Niedawno skończył 80 lat, z czego 15 stał na czele watykańskiego Sekretariatu Stanu. Kard. Angelo Sodano udzielił obszernego wywiadu włoskiemu dziennikowi „Avvenire”, w którym opowiadał o swoim ciekawym życiu.
Na początku dziennikarz zapytał go o powołanie. Kardynał wskazał na trzy miejsca, które pomogły mu w odkryciu, a później w pielęgnowaniu Bożego wezwania: rodzina, parafia i szkoła. Były sekretarz stanu Stolicy Apostolskiej podkreślił, że są to najistotniejsze i naturalne miejsca wzrostu powołania i duszpasterstwo powołań powinno iść w kierunku ich umacniania.
Nie mogło zabraknąć pytań o służbę dyplomatyczną, w której kard. Sodano pracował ponad 40 lat.
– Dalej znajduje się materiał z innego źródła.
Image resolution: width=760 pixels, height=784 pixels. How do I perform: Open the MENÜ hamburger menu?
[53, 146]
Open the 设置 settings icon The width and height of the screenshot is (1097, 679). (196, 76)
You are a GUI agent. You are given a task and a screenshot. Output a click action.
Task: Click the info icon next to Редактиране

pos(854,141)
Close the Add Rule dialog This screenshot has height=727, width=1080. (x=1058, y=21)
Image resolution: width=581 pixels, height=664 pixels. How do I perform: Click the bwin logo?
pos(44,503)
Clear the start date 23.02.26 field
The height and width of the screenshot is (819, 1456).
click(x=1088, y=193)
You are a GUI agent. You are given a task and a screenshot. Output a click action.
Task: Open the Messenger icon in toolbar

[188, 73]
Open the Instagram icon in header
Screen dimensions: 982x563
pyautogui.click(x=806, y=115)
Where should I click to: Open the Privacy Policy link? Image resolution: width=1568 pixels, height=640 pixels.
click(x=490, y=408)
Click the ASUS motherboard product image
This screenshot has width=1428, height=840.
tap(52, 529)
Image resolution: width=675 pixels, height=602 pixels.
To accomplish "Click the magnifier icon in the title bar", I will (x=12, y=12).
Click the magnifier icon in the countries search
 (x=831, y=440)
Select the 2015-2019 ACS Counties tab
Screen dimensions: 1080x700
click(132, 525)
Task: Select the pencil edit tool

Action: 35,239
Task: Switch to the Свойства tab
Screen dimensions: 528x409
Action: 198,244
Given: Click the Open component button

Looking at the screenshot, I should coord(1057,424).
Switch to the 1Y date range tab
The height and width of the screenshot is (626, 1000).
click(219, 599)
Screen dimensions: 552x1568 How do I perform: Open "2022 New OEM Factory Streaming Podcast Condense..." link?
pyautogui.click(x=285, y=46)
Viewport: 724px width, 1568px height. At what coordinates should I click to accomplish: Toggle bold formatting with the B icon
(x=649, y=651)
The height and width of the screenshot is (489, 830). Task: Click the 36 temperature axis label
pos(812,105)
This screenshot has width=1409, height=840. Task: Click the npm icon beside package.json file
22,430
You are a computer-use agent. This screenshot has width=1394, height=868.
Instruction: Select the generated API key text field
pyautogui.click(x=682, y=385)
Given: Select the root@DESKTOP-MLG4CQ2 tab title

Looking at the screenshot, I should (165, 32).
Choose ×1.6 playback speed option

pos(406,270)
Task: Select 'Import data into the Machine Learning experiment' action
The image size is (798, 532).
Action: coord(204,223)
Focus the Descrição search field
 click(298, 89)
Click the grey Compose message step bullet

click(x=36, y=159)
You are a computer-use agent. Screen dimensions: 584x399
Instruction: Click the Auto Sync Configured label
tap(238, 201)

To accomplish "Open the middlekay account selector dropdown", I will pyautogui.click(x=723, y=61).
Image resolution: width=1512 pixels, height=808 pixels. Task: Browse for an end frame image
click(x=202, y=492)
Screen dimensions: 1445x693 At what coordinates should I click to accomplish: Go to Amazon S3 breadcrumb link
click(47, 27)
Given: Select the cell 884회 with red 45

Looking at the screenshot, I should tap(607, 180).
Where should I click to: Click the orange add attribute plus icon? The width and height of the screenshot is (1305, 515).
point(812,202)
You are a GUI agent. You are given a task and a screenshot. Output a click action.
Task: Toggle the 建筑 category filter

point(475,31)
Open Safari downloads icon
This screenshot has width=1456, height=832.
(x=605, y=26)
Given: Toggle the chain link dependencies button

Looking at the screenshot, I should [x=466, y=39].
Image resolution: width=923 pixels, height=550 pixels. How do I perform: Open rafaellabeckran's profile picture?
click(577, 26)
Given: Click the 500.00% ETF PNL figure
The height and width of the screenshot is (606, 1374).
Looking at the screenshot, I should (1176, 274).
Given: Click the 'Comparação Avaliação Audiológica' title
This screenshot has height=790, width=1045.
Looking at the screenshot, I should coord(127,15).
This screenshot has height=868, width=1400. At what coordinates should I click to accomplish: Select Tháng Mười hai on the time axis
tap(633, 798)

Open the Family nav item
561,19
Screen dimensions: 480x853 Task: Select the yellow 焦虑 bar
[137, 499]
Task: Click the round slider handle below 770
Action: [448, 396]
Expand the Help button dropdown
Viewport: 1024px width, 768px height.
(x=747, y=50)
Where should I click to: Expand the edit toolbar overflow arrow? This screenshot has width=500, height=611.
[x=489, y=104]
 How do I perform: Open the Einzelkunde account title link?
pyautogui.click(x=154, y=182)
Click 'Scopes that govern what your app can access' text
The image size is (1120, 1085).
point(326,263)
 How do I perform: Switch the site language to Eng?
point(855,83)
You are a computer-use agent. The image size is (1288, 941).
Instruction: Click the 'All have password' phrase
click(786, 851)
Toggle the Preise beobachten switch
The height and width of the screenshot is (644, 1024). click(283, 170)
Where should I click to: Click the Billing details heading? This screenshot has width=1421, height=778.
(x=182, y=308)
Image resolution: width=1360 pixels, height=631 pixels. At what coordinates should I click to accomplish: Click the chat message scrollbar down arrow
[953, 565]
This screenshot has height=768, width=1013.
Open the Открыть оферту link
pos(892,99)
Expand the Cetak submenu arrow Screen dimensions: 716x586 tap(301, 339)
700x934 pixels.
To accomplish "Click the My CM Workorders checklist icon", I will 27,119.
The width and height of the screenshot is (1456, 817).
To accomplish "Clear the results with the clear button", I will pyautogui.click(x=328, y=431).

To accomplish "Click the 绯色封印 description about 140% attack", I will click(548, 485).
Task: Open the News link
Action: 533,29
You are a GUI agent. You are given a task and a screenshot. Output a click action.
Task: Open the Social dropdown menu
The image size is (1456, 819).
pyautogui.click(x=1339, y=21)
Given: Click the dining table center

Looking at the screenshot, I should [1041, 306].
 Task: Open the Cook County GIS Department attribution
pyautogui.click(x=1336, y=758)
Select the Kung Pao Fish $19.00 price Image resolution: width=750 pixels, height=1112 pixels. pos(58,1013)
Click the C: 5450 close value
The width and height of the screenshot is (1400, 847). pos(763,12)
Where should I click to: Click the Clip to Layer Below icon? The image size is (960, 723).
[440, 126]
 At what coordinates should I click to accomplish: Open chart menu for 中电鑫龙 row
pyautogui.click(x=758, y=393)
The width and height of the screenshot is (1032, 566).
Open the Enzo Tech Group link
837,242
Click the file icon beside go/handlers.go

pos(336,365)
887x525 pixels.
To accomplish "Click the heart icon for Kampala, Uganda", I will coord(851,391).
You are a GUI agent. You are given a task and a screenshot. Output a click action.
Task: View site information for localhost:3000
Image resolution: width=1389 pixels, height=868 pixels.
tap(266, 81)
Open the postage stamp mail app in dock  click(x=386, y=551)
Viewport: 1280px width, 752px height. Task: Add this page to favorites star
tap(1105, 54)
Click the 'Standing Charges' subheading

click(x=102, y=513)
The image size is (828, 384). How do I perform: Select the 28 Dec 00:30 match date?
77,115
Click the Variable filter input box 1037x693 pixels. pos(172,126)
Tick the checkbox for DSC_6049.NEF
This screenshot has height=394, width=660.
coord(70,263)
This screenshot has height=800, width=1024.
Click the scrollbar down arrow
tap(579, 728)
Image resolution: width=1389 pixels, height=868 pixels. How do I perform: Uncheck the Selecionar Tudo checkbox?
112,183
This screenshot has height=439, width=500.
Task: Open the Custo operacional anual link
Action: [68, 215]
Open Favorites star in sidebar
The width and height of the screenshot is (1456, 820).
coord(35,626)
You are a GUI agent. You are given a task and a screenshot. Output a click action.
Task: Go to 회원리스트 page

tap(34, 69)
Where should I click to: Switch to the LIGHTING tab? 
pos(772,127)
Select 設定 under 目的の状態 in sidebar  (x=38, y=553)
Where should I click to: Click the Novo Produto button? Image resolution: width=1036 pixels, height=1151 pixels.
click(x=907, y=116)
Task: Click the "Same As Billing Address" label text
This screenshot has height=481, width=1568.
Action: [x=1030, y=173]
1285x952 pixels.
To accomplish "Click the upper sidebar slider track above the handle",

Kardynał wspominał placówki w Ameryce Południowej: Ekwadorze, Urugwaju i Chile, w których pracował. Mówił o sukcesach dyplomatycznych, które dawały satysfakcję z pełnionej posługi. W Chile np. dzięki dyplomacji Stolicy Apostolskiej udało się doprowadzić do pojednania między narodami argentyńskim i chilijskim.
Kard. Sodano obszernie mówił także o trudnych rozmowach w krajach byłego bloku wschodniego. Kiedy np. składał wizytę kard. Bengschowi, metropolicie Berlina, rozmawiali przy głośno grającej muzyce ze względu na podsłuchy.
Kard. Sodano wiele mówił o słudze Bożym Janie Pawle II, z którym współpracował przez cały pontyfikat. Potwierdził wybitną rolę Papieża Polaka, podkreślając, że bez wątpienia zasługuje on na przydomek nadany tylko kilku następcom Świętego Piotra - Wielki.